72. Diseases treated by gene therapy vectors include proliferative disorders (cancer, tumors, dysplasia, etc.), Krigler-Najjar and Krigler-Najjar hepatic metabolic disorders, Friedreich's ataxia, infections, intoxication (e.g., tobacco, alcohol, or drugs), epilepsy, Canavan disease, adrenoleukodystrophy, viral diseases (e.g., hepatitis B or C virus, HIV-induced), herpes, retroviruses, etc. , hereditary disorders (myopathy such as cystic fibrosis, dystroglycanopathy, Duchenne myopathy or dystrophy, myotubular myopathy, hemophilia A, hemophilia B, sickle cell anemia, sickle cell disease, Fanconi anemia, diabetes mellitus, amyotrophic lateral sclerosis (ALS), myotubular myopathy, motor neuron diseases such as spinal muscular atrophy (SMA), spinal medullary muscular atrophy, or Charcott-Marie-dental disease, arthritis, severe combinations Immunoglobulin G-degrading enzyme polypeptides for use according to claims 67 to 71, selected from the group consisting of immunodeficiency disorders (RS-SCID, ADA-SCID, X-SCID, etc.), Wiscott-Aldrich syndrome, X-linked thrombocytopenia, X-linked congenital neutropenia, chronic granulomatous disease, etc.), coagulation factor deficiencies, cardiovascular diseases (retinitis pigmentosa), ischemia, dyslipidemia, homozygous familial hypercholesterolemia, etc.), eye diseases such as retinitis pigmentosa, Lieber congenital amaurosis, Lieber hereditary optic neuropathy, Stargardt disease, etc.; lysosomal storage disorders such as Sanfilippo syndrome; hyperbilirubinemia or Gilbert syndrome such as CN type I or II; glycogen storage disorders such as Fabry disease, GSDI, GSDII (Pompe disease), GSDIII, GSDIV, GSDV, GSDVI, GSDVII, GSDVIII, and fatal congenital glycogen storage disorders of the heart.

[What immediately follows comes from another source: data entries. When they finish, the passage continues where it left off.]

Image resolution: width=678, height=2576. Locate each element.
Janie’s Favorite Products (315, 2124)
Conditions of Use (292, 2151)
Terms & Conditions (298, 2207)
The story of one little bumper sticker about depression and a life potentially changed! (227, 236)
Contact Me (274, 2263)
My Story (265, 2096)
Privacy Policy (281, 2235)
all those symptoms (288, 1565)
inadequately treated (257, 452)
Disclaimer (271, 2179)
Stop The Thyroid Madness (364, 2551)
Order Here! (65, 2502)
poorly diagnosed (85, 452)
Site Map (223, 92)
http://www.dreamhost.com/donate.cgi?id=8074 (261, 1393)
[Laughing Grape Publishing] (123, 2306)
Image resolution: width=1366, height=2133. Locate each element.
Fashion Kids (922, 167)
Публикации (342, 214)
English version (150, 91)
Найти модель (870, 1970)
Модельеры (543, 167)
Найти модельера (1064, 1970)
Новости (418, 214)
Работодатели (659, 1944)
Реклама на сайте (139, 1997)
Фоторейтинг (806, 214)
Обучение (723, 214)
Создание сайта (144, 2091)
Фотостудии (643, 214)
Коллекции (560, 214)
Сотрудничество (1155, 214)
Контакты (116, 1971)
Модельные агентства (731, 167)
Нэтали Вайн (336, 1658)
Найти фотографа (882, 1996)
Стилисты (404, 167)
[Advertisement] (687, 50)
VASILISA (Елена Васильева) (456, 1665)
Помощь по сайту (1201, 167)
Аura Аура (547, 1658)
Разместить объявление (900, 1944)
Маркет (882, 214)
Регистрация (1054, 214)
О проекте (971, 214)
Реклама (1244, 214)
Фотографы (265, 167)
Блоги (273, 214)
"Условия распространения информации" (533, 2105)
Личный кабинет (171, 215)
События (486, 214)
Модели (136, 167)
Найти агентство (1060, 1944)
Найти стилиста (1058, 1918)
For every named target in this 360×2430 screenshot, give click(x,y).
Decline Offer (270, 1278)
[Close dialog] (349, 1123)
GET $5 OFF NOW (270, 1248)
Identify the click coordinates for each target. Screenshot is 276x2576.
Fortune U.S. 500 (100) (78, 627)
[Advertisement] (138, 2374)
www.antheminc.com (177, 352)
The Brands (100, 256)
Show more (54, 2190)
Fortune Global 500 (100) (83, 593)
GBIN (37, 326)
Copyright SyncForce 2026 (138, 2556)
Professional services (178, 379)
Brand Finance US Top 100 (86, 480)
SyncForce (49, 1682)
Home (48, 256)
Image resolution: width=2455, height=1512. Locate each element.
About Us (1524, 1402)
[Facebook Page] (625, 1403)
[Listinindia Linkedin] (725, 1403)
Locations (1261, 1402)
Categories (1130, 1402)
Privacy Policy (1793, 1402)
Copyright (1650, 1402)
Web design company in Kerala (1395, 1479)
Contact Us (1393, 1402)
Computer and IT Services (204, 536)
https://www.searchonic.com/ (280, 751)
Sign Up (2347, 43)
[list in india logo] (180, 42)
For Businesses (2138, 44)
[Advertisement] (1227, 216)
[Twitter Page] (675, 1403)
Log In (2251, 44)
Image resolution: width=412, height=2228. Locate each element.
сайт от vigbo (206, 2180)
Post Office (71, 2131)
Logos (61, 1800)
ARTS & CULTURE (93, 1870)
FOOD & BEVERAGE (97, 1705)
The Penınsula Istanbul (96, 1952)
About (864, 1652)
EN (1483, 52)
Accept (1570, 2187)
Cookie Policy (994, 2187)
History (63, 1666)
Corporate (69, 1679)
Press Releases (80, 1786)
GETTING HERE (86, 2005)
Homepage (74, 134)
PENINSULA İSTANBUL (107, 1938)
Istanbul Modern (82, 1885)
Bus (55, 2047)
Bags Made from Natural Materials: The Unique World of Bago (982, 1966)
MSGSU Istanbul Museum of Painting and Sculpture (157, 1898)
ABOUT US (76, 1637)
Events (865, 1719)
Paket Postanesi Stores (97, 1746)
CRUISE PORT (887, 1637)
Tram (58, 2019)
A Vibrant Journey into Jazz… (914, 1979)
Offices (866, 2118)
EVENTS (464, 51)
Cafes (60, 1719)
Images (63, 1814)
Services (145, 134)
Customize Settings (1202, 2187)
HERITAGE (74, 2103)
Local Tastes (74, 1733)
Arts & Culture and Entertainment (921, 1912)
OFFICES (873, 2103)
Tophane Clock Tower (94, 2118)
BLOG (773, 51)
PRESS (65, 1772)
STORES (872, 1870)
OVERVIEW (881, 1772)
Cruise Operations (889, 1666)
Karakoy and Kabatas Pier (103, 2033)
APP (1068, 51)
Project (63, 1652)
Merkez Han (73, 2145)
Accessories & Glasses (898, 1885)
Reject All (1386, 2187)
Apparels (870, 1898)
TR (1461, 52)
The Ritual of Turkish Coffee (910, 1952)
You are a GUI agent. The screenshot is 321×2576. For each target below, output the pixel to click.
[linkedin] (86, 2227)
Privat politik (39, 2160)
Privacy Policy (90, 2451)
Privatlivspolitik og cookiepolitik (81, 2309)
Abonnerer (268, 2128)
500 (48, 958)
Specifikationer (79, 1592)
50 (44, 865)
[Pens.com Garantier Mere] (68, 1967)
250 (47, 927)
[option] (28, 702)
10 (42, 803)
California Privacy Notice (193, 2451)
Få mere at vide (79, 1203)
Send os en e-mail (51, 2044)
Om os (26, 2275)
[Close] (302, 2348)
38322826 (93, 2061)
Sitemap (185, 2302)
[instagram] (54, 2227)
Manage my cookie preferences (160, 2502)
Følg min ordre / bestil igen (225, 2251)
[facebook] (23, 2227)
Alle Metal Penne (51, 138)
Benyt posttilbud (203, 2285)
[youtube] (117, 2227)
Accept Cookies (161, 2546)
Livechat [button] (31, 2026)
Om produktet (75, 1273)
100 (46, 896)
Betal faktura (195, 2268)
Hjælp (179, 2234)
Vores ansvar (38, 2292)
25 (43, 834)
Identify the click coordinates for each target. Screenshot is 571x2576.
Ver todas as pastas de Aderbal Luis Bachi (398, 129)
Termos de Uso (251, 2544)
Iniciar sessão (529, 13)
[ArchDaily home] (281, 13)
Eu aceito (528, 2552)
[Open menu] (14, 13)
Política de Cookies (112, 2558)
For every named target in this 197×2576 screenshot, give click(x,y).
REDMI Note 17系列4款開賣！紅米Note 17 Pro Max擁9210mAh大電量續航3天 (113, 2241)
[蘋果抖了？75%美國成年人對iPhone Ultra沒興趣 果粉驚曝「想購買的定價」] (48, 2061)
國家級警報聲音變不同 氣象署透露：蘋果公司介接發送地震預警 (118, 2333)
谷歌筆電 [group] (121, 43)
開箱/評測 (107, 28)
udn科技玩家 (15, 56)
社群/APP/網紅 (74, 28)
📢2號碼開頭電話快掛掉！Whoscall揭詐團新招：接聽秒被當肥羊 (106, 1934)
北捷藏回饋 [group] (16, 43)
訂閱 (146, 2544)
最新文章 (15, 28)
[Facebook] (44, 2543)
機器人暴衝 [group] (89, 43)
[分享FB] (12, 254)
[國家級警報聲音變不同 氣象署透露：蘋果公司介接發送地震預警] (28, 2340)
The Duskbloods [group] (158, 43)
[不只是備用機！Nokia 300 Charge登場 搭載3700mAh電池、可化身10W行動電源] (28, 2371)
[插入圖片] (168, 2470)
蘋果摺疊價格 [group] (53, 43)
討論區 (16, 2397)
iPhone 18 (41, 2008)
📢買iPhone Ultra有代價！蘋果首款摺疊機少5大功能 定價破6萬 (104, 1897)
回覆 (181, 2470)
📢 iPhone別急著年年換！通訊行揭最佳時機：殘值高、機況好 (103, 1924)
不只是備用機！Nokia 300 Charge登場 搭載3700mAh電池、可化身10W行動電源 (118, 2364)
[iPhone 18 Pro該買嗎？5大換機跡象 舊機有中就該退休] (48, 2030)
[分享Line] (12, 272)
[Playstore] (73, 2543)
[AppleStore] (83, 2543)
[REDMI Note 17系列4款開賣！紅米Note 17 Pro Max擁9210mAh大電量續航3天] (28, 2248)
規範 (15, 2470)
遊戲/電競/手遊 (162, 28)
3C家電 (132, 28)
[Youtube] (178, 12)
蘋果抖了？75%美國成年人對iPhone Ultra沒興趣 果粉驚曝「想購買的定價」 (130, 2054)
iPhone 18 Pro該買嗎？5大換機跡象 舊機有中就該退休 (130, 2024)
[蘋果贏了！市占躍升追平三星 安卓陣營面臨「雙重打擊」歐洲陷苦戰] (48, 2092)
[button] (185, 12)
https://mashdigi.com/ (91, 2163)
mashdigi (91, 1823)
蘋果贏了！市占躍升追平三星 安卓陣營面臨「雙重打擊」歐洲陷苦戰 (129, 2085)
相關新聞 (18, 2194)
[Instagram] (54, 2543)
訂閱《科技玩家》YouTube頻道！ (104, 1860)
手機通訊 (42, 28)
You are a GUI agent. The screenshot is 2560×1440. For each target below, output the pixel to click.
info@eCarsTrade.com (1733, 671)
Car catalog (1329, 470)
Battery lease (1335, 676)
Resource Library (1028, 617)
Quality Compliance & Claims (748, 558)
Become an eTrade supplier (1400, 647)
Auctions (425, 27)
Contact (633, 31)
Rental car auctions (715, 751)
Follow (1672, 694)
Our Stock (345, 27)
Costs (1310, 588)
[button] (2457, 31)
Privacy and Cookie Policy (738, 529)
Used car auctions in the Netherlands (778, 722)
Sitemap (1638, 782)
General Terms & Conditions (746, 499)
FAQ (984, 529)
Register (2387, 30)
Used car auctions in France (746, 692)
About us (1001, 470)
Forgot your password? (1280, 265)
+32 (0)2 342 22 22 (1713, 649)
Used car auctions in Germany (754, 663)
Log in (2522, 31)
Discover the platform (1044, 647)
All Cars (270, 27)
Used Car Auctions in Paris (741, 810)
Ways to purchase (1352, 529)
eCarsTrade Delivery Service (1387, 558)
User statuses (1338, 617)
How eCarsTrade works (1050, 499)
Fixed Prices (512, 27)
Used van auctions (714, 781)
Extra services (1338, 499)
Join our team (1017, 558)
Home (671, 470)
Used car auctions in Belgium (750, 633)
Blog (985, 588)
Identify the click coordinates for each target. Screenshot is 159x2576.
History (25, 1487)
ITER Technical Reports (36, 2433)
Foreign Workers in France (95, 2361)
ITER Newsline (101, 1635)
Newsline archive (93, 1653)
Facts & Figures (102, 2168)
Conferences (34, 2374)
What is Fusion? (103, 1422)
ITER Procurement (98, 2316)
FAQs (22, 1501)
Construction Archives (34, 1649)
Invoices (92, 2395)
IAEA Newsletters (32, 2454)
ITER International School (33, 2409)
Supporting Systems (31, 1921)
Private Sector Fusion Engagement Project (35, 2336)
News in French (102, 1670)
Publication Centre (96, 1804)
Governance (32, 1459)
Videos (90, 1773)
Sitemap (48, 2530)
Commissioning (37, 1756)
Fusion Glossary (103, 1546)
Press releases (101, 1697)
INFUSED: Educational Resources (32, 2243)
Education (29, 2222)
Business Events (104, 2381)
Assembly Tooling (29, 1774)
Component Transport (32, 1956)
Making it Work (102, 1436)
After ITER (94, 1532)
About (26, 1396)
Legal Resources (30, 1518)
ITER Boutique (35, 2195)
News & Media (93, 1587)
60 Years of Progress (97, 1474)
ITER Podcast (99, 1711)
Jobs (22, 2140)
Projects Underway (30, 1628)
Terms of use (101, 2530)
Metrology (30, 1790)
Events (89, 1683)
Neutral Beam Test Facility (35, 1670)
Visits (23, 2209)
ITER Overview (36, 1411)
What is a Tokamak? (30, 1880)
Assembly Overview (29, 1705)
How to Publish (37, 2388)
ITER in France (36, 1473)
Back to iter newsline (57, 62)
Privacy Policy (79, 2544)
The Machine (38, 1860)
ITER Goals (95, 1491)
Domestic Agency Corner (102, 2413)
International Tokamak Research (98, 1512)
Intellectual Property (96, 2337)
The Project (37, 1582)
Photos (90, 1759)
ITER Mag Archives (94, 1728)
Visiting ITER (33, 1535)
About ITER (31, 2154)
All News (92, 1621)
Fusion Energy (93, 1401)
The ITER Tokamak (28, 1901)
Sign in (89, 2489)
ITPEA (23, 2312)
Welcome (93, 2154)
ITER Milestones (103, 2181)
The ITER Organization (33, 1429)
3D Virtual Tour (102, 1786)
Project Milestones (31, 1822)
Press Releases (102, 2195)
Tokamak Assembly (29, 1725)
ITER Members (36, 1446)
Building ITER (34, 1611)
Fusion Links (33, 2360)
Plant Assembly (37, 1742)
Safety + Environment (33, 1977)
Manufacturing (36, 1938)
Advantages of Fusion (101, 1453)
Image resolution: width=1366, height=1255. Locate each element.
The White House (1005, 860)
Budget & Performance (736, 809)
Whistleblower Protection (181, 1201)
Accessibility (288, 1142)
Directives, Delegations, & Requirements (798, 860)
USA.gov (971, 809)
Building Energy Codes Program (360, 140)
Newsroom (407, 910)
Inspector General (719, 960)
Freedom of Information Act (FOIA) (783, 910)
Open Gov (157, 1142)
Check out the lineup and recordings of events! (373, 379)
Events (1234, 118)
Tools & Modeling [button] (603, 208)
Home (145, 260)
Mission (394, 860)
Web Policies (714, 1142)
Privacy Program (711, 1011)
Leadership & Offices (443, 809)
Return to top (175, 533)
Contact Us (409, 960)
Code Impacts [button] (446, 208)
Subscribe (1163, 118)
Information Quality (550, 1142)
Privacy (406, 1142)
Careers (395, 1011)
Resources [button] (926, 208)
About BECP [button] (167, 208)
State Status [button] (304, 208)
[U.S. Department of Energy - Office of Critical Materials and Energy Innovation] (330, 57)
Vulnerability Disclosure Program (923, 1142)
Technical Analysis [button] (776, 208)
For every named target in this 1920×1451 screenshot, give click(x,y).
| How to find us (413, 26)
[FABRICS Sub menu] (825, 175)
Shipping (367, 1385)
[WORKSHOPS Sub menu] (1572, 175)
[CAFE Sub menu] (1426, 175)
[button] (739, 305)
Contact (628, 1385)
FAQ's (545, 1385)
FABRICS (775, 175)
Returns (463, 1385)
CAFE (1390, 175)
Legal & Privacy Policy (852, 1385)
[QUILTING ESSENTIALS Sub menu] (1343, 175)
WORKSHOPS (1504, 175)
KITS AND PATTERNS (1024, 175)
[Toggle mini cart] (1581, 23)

73. The immunoglobulin G-degrading polypeptide for use according to claims 67-72, wherein the vector comprises a therapeutic polynucleotide suitable for treating the disease described in claim 72.
74. A nucleic acid sequence encoding an immunoglobulin G-degrading enzyme polypeptide for use in treating diseases treated by gene therapy vectors in patients who require it.
75. An expression vector comprising a nucleic acid sequence encoding an immunoglobulin G-degrading enzyme polypeptide for use in treating diseases treated by gene therapy vectors in patients who require it.
76. A therapeutic composition for use in the treatment of a disease treated by a gene therapy vector for a patient in need thereof, comprising an immunoglobulin G-degrading enzyme polypeptide comprising any sequence of SEQ ID NOs: 3-18, 23, or 48; a nucleic acid sequence encoding an immunoglobulin G-degrading enzyme polypeptide comprising any sequence of SEQ ID NOs: 3-18, 23, or 48; or an expression vector comprising a nucleic acid sequence encoding an immunoglobulin G-degrading enzyme polypeptide comprising any sequence of SEQ ID NOs: 3-18, 23, or 48.
77. A method for treating a disease treated by a gene therapy vector, comprising administering a therapeutically effective amount of immunoglobulin G-degrading enzyme polypeptide to a subject in need thereof.